As damas, pelo contrário, são em tudo portuguesas: tristes e meigas. Quase que não falam, e ao passar-se em atelliers divisam-se pelas portinholas rostos pálidos, de olhares tímidos e mornos. Ainda assim, denota-se-lhes o espírito altivo de antigas fidalgas quando pelas salas rastejam a longa cauda de seus vestidos. Em família, a alegria quase mística da portuguesa, a serenidade do gesto e meiguice no olhar, reveste-as de um encanto irresistível, fascinador.

Tínhamos deixado o Convento do Cabo, hoje palácio de recreio dos governadores; o Campal, o melhor passeio de Pangim; Reis Magos e Aguada, dobrados sobre o rio; Caranzalem, com as suas larguíssimas e brancas praias, para onde a elite da capital vai passar a estação calmosa. Do outro lado, para o sul da ilha, entre a península de Mormugão e Dona Paula, tudo está mudado. É uma cidade nova, cheia de fumo , a baía coalhada de vapores, constantes apitos, guinchos dos guindastes, uma babel de línguas e o eterno, oh! inglês, parvo de tanta glória, à nossa custa. Deixemo-lo em paz, o nosso fiel aliado. Espraiemos a nossa vista pelas margens do Mandovi, serenas e belas.

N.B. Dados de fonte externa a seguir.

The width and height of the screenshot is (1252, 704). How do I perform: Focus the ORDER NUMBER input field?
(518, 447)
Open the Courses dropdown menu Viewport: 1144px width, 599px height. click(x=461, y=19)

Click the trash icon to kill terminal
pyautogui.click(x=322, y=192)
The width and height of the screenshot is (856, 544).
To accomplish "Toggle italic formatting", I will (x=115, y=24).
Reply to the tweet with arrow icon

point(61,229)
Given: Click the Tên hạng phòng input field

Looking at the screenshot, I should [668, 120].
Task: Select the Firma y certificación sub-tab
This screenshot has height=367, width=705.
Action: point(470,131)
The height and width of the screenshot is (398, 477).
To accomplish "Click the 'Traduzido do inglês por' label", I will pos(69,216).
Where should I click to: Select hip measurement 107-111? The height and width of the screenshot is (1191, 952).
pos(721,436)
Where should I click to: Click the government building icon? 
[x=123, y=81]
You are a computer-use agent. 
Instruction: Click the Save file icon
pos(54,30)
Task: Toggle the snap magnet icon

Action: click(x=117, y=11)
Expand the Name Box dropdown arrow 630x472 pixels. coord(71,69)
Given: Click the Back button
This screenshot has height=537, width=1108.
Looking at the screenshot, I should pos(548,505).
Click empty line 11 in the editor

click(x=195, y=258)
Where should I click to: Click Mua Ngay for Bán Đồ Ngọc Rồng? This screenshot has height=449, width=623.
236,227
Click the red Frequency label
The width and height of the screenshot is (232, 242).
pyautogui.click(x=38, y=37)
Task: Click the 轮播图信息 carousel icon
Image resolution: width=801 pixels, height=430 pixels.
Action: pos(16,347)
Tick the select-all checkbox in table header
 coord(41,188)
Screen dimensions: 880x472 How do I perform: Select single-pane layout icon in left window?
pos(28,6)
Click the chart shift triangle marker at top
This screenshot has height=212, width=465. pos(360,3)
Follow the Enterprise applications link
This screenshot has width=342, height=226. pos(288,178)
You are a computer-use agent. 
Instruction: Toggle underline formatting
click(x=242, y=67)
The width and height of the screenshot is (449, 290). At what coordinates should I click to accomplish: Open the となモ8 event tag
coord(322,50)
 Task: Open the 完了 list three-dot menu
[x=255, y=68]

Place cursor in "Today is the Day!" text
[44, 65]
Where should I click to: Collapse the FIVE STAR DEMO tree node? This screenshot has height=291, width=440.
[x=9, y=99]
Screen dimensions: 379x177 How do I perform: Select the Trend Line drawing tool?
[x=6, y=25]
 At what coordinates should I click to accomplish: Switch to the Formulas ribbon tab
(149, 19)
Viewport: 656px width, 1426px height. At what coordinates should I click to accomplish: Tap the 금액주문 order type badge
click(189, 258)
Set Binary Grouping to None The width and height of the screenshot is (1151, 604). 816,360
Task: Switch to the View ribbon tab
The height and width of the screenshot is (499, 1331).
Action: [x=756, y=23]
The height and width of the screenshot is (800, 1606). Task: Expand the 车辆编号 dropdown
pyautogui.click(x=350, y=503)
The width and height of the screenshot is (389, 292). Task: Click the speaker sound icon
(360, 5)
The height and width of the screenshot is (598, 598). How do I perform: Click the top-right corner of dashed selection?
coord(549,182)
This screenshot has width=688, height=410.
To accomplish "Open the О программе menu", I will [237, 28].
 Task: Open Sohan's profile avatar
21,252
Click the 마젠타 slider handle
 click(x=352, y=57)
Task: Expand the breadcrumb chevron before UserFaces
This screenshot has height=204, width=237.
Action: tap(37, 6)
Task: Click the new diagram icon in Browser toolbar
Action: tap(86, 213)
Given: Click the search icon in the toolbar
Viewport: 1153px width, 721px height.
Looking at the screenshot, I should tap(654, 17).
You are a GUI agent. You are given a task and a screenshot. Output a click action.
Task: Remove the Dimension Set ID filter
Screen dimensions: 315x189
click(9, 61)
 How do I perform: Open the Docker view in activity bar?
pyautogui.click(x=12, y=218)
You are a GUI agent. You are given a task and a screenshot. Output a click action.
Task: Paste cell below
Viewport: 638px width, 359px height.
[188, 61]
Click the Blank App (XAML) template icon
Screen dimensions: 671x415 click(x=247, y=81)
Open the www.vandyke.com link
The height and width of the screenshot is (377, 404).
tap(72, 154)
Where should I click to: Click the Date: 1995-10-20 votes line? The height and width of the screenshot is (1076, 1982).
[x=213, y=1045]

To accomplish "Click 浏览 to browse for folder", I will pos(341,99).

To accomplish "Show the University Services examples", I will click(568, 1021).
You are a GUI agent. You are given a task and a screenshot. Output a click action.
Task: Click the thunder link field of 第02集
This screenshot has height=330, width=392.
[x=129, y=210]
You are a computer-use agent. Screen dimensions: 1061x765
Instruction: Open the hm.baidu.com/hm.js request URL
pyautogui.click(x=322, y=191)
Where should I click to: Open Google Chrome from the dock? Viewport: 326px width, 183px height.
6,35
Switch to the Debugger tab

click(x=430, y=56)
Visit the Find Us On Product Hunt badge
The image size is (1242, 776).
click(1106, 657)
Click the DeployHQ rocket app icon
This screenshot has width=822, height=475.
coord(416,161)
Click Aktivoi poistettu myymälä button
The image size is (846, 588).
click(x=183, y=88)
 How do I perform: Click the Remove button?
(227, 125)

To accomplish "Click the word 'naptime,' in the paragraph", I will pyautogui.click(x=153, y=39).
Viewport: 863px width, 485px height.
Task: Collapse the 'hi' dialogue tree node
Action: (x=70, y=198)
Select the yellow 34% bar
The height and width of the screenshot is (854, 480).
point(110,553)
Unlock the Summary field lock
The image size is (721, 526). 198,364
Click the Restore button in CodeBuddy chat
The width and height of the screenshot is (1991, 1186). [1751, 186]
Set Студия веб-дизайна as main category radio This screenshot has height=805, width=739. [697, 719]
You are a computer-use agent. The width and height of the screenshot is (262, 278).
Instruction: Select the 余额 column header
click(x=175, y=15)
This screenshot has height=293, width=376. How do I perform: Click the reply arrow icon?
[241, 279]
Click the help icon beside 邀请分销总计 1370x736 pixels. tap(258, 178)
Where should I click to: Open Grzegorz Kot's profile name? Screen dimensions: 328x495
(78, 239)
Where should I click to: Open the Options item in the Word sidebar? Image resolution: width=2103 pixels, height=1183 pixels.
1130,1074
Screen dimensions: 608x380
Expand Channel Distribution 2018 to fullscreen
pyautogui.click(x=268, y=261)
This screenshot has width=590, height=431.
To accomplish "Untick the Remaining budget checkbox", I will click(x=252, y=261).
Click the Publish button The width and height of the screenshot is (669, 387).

A actual capital da Índia Portuguesa, Pangim, transformaram-na, de um paul, que era, o conde d'Ega, Manuel de Portugal, conde de Torres Novas e o contra-almirante Caetano Albuquerque. Desembarca-se em Pangim, escreve o viajante francês Victor Fontanier num belo trapiche recentemente construído. Numerosas embarcações estão ocupadas em carregar e descarregar mercadorias; de todos os lados se vêm levantar novas construções. Púnhamos pé em terra: as ruas são largas e simetricamente alinhadas; uma considerável população percorre-as num movimento estranho e não usual naqueles climas; tudo, enfim, se alia para dar à cidade um aspecto mais europeu que asiático.
Os prédios caiados de branco e amarelo, independentes, deitando sobre o Mandovi rasgadas janelas de feitio das dos nossos conventos antigos, umas de ostras, outras de vidros com sacadas de madeira, cobertas no Inverno com reparos de ola, dão à cidade o aspecto de uma pitoresca vila. As ruas como os tectos, nos meses de Junho e Julho, cobrem-se de relva e matizam-se de pirilampos que, no escuro da noite, parecem bocados arrancados ao céu. À beira-mar o palácio da primeira autoridade, hoje quase abandonado pelo do Cabo, é o tipo mais simbólico de como as nossas coisas andam: sempre a renovar-se e sempre velho. Supre tudo, porém, a galeria dos vice-reis, quadros baços e gigantescos, que mais parecem uns trogloditas do que as épicas figuras dos nossos heróis. Ao extremo ocidental um mercado, visconde de Ribandar, de uma beleza e de uma arquitectura que faria parar de saudade, se por ali tivesse a ventura de passar, um descendente dos faraós; no largo das Sete Janelas, sobre um pedestal pesado e informe, ergue-se a estátua de Albuquerque terribil: um colosso de pedra preta, e sem nariz. Uma cúpula rotunda, sustentada por uns pilares dóricos, resguarda a cabeça do conquistador de Goa das chuvas torrenciais dos trópicos, à maneira dos ídolos pagãos que se encontram na Índia à entrada dos pagodes. Na inauguração desta estátua, um veterano da liberdade, que então governava a Índia, exclama assim nuns versos inflamados:

Grita-lhe, e verás seu ardimento...
Arranca a espada que inda tens em punho.

Por toda a parte, este patriotismo banal de exclamações e reticências! Deixemos os estudantes do liceu garatujar pelas paredes do monumento deste que, de há muito, deveria ter arrancado da espada, e subamos o Mandovi, que muita vez escutara os saudosos queixumes do épico português. O cristalino das águas retratam as esguias palmeiras e o sombreado bambual, que ornam a fralda e as vertentes dos outeiros de Verém e Betim. A cordilheira, que corre da Aguada paralela ao rio pela margem direita, desvia-se num ponto em direcção nordeste, exactamente no sítio onde se levanta a igreja da Penha de França, e onde o rio entra por um braço pelas terras de Bardez. A fachada dessa igreja, correcta, nívea, sobressaindo num fundo verde e plumoso da encosta, com as escadarias que os salgueiros mal deixam ver, perece de longe um navio que desemboca para o rio a pano cheio. Pela margem esquerda a cordilheira do Cabo corre na mesma direcção até ao extremo oriental de Pangim, desviando-se para o sul e cingindo as várzeas de Santa Cruz e Mercês, para seguir de novo pela vila de Ribandar até ao extremo oriental da antiga cidade».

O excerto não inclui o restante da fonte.